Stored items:
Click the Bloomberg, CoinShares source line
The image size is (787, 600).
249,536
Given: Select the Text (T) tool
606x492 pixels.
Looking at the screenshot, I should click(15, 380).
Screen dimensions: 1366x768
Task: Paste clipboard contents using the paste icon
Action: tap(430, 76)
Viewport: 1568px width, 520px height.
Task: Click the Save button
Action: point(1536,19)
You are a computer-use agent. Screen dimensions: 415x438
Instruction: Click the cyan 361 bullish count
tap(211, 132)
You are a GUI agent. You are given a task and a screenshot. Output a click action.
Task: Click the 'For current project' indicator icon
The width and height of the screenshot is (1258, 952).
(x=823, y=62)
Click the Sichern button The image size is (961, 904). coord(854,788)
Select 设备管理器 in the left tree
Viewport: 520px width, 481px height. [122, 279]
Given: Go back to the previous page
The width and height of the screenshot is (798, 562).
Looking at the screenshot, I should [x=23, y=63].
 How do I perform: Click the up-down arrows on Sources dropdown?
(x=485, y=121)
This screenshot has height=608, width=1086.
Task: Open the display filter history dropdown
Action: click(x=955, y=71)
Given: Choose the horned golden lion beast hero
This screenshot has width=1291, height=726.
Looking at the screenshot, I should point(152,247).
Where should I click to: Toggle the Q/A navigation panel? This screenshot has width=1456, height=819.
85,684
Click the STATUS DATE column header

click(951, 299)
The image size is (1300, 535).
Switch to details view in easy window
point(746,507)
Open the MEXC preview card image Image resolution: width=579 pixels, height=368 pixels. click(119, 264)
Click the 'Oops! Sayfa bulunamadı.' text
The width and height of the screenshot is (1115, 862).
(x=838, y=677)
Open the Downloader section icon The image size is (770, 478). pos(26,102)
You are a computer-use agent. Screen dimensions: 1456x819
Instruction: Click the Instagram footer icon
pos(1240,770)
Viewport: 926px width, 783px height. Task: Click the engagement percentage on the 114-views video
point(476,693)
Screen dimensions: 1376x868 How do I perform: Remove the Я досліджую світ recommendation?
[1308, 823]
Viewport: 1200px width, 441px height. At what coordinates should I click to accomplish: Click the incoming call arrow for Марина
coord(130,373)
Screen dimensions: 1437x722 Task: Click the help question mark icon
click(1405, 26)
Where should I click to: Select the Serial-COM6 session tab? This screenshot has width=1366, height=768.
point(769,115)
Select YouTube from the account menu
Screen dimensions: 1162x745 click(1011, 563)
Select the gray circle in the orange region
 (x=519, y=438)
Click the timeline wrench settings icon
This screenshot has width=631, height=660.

Assigned task —
Write out the complete set of records exactly as given.

Solution below —
Click the Bloomberg, CoinShares source line
The image size is (787, 600).
249,536
Given: Select the Text (T) tool
606x492 pixels.
Looking at the screenshot, I should click(15, 380).
Screen dimensions: 1366x768
Task: Paste clipboard contents using the paste icon
Action: tap(430, 76)
Viewport: 1568px width, 520px height.
Task: Click the Save button
Action: point(1536,19)
You are a computer-use agent. Screen dimensions: 415x438
Instruction: Click the cyan 361 bullish count
tap(211, 132)
You are a GUI agent. You are given a task and a screenshot. Output a click action.
Task: Click the 'For current project' indicator icon
The width and height of the screenshot is (1258, 952).
(x=823, y=62)
Click the Sichern button The image size is (961, 904). coord(854,788)
Select 设备管理器 in the left tree
Viewport: 520px width, 481px height. [122, 279]
Given: Go back to the previous page
The width and height of the screenshot is (798, 562).
Looking at the screenshot, I should [x=23, y=63].
 How do I perform: Click the up-down arrows on Sources dropdown?
(x=485, y=121)
This screenshot has height=608, width=1086.
Task: Open the display filter history dropdown
Action: click(x=955, y=71)
Given: Choose the horned golden lion beast hero
This screenshot has width=1291, height=726.
Looking at the screenshot, I should point(152,247).
Where should I click to: Toggle the Q/A navigation panel? This screenshot has width=1456, height=819.
85,684
Click the STATUS DATE column header

click(951, 299)
The image size is (1300, 535).
Switch to details view in easy window
point(746,507)
Open the MEXC preview card image Image resolution: width=579 pixels, height=368 pixels. click(119, 264)
Click the 'Oops! Sayfa bulunamadı.' text
The width and height of the screenshot is (1115, 862).
(x=838, y=677)
Open the Downloader section icon The image size is (770, 478). pos(26,102)
You are a computer-use agent. Screen dimensions: 1456x819
Instruction: Click the Instagram footer icon
pos(1240,770)
Viewport: 926px width, 783px height. Task: Click the engagement percentage on the 114-views video
point(476,693)
Screen dimensions: 1376x868 How do I perform: Remove the Я досліджую світ recommendation?
[1308, 823]
Viewport: 1200px width, 441px height. At what coordinates should I click to accomplish: Click the incoming call arrow for Марина
coord(130,373)
Screen dimensions: 1437x722 Task: Click the help question mark icon
click(1405, 26)
Where should I click to: Select the Serial-COM6 session tab? This screenshot has width=1366, height=768.
point(769,115)
Select YouTube from the account menu
Screen dimensions: 1162x745 click(1011, 563)
Select the gray circle in the orange region
 (x=519, y=438)
Click the timeline wrench settings icon
This screenshot has width=631, height=660.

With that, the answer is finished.